Life as a Jew in New Zealand has many joys and many frustrations. This small island nation became home to many Jews, from 19th century whalers and gold prospectors, to those seeking sanctuary and anonymity after World War II.
Sanctuary and peace were easy to find here, but Jewish culture was not.
The idyllic beauty of this nation is like something out of a dream, with its green velvet pastures, rain forests, volcanic mountains and fjords. It is a land untouched by the terror of the great wars, a land blessed with natural beauty and splendor that rekindle hope, even within the soul of a Holocaust survivor.
As Jews found their way in this new home, they learned that the New Zealand people are warm and welcoming, but many to this day have no clue what a Jew is.
Jews have lived in New Zealand for many years. If you look, you will find old Jewish cemeteries in Hokitika and Waikumete. In Dunedin, you’ll find Olverston Castle, the home in the late 1880s of a prominent Jewish resident, now open to the public. New Zealand had a Jewish prime minister, Sir Julius Vogel, elected in 1873 and again in 1876. But by and large, Jews in New Zealand today go unnoticed.
Anonymity does have its advantages. There has been little anti-Semitism in this nation where most people don’t even know Jews exist. Most of the new arrivals had no interest in telling anyone they were Jewish, and their new found obscurity suited them just fine. They blended into the generally secular-Christian culture, and got on with the business of building their lives. The lack of a minyan (10 people gathered for prayer) became less of a concern than building a family. Many simply became secular ethical Jews.
When I wear a yarmulke in public, I get some interesting reactions. Many people are enthralled to meet their first Jew. Sadly, many tell me that their family was once Jewish, but their grandmother told them not to tell anyone. They have married Christians and go to church now, but remember lighting candles when they were young. They ask me if there are any other Jews in New Zealand.
The Jewish community in New Zealand is small but vibrant.
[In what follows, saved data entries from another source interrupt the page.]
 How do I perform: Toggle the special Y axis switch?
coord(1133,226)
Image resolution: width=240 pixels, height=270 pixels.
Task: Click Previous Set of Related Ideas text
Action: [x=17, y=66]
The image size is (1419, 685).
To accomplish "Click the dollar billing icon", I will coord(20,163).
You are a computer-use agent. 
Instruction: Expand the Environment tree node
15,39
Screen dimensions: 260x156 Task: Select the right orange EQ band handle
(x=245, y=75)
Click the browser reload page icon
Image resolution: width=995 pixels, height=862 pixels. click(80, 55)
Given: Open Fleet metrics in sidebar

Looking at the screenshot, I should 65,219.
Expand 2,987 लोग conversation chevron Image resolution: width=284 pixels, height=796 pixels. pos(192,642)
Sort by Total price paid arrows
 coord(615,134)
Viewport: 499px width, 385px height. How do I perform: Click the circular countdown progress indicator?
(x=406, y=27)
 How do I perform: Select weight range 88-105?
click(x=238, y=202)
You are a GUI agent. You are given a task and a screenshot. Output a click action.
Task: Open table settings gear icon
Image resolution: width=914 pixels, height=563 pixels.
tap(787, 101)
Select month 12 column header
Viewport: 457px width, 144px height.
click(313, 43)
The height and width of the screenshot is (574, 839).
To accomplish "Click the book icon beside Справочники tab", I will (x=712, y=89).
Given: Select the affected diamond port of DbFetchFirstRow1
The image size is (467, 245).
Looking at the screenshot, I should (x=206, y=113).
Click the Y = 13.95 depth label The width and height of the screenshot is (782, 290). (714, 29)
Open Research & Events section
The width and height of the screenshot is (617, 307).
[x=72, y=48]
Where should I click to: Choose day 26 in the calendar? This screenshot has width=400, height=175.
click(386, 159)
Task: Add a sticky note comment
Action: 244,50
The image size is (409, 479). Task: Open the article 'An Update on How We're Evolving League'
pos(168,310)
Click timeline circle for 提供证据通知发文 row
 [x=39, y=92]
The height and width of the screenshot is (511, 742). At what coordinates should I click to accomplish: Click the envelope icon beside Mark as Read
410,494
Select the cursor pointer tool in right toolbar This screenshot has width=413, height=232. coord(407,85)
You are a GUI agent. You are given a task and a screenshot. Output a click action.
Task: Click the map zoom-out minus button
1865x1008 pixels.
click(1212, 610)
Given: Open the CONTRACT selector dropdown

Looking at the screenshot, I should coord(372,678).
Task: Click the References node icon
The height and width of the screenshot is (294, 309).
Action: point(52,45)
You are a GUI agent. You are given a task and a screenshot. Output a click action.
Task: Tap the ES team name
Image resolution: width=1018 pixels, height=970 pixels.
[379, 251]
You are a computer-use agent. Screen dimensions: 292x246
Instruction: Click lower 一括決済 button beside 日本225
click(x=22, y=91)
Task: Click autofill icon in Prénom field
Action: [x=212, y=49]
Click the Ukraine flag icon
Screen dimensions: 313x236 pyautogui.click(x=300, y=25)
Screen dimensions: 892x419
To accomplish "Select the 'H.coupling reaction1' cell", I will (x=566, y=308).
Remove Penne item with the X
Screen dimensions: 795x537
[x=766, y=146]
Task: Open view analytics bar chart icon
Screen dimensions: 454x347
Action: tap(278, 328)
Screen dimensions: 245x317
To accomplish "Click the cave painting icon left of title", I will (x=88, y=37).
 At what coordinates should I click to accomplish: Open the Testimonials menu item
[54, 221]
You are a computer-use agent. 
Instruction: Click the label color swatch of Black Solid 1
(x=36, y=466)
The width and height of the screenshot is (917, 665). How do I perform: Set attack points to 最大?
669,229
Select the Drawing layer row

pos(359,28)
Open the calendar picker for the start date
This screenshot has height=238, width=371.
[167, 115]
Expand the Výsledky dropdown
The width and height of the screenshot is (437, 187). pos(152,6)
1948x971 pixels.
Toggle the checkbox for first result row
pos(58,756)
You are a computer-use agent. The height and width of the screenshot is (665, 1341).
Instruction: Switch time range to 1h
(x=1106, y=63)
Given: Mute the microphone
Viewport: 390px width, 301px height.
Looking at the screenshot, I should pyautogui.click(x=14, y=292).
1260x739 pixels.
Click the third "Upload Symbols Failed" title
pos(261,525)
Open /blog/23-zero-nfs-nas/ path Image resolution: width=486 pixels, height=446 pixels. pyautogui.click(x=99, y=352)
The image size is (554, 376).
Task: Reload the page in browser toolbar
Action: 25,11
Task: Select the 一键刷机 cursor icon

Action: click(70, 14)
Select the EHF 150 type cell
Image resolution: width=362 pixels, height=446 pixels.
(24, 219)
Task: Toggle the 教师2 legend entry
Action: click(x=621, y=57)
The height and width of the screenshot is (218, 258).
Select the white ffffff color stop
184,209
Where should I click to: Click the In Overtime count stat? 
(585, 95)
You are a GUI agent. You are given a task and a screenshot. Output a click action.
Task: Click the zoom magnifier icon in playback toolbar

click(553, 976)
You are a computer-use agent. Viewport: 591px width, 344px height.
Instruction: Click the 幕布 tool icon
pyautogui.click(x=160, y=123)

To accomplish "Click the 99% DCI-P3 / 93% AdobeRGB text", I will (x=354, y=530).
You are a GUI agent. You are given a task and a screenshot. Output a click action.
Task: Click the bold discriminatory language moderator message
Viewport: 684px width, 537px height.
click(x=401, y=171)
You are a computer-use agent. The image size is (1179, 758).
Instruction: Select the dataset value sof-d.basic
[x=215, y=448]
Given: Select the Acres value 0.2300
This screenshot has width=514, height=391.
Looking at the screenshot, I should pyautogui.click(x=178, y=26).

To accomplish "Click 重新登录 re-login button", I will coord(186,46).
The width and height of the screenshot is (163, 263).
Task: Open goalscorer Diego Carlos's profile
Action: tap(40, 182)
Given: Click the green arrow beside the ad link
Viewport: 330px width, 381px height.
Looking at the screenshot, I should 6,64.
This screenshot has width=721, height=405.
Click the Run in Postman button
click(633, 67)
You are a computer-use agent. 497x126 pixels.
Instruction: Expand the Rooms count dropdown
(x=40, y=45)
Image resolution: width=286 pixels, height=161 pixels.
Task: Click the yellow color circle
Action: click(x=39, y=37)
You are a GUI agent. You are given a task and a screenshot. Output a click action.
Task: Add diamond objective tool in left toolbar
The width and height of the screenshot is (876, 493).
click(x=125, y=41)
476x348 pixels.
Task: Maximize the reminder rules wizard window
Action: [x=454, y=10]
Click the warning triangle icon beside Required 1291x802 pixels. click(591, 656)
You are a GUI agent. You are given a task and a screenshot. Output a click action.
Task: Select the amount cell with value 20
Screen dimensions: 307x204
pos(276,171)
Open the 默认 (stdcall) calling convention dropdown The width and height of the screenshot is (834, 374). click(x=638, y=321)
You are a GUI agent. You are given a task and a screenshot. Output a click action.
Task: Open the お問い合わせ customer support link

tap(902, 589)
There are six active synagogues and an estimated 3,000 to 5,000 Jews among the 3.5 million residents of our 1,300-mile-long island. Beth Shalom, the congregation of Auckland, serves every progressive Jew for about 250 miles.
In his first month on the job here, Rabbi Ed Rosenthal got a quick lesson in what diversity can mean. He was asked to officiate at a funeral for a Jewish New Zealander who had been married to a native Maori woman. While the service he was asked to conduct was strictly Jewish, all the surrounding rituals and family gatherings were conducted in the traditional Maori custom by the man’s widow and children.
While the small size and diversity of the congregation make for a really wonderful, close knit community, it also means that we don’t have the resources to draw on that Jews in other parts of the world enjoy. We frequently include Judaica shopping sprees in our international travel, to enrich our homes and synagogue. In a place where personal contacts with other Jews are often rare, physical symbols are important in maintaining our sense of connection with Jewish life.
The greatest physical symbol in any Jewish community is, of course, the Torah. Sadly, at present, we at Beth Shalom do not have a kosher Torah scroll of our own and use one that has been generously loaned to us. In this turn-of-the-millennium year, we are hoping to take advantage of some of the unique features, including the geographic location, of this wonderful land to purchase a Torah.
The year 2000 begins on Shabbat. What better way could there be to mark the occasion than by being the first person called to the Torah in the new millennium?
New Zealand will be the first country with an established Jewish community to catch the dawn of Jan. 1, 2000. Jews will be called to the Torah here two hours before Sydney, 13 hours before London, 18 hours ahead of New York and a full 21 hours ahead of Los Angeles.
Auckland, New Zealand’s largest city, will be at its spectacularly beautiful mid-summer best, with the bonus of the Americas’ Cup yacht races taking place in our harbor.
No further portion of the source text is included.